Andrey Gorbunov is continuing the search for a realistic visual language. He develops images that illustrate several themes and topics that run through his art. They may be unappealing to certain viewers, since Gorbunov uses anatomical motifs in his pictures. His canvases are memorable as painstakingly drawn with the pink puffiness, appendages, and pieces of internal organs that are familiar to us from the anatomy textbooks of our schooldays. These physiological fantasies often appear on his canvases in a jeering, showy, glamorous glossy tint, predisposing to the artist those who expect not grace and reflection from art, but aggression and obsessive concentration.
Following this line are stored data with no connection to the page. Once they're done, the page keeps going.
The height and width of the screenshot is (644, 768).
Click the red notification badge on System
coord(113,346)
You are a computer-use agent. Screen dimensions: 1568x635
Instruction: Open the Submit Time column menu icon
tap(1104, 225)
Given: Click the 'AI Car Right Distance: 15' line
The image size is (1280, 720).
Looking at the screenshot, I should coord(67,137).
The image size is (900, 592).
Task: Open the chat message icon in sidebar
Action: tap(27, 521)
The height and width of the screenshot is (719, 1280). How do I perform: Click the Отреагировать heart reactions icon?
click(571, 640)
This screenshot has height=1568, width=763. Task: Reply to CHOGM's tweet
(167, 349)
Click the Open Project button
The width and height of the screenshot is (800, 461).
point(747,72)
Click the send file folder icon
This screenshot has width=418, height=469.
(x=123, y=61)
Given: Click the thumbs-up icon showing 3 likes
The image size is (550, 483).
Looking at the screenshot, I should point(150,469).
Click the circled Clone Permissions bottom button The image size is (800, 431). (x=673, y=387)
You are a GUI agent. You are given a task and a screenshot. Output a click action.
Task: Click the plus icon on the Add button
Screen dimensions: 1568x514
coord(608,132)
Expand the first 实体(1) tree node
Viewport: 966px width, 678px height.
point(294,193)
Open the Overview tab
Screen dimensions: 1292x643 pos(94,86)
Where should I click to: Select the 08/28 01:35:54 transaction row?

“Render” is a collage experiment that continues the anatomical variations that have brought fame to Gorbunov. The canvases are pasted with pages from old medical publications and anatomy textbooks. In black marker, they are drawn over with figures of mother and child, faces, emblems used in tattoos, and skulls with grotesque grinning physiognomies that blink on internet banner ads to entice overly-preoccupied users. The drawings partially imitate the painstakingly naïve style of a tattoo. In certain works, there are scenes from the art of the German Renaissance. Others are drafted by the rules of 3D graphics. We don’t see the image itself, but its carcass: the traced grid of a face, the angular framework of hills, or the silhouette of an emblem. These fantasies, deliberately executed as sketches, are arranged in the anatomical motifs habitual for the paintings of Gorbunov.
The collaged canvases are thickly lacquered. Under the varnish, the textbook pages yellow, aging both the drawings stylized as computer graphics, and the flamboyant enlarged tattoos. Gorbunov locks the image in a transitional state, mixing a 3D picture sketch with a tattoo on skin. Varnish dresses these worthless forms in an organic shell. Varnish creates a screen to show these images that are familiar and accessible to everyone. “Render” broadcasts fragments of phantasms, which do not fit either thematically or stylistically into ideas of what is proper to represent in a picture. However, this series of works does not have the ideology characteristic of the collages of the Dadaists, Surrealists, and Constructivists, destroying the traditional visual form and reducing the image to a record of spontaneous psychological processes, ridiculing the bourgeoisie and political elite or illustrating utopian myths. The artist, in this case, does not distance himself from his material. The recombination of ordinary uncensored visual experience is what creates the realism of Andrey Gorbunov.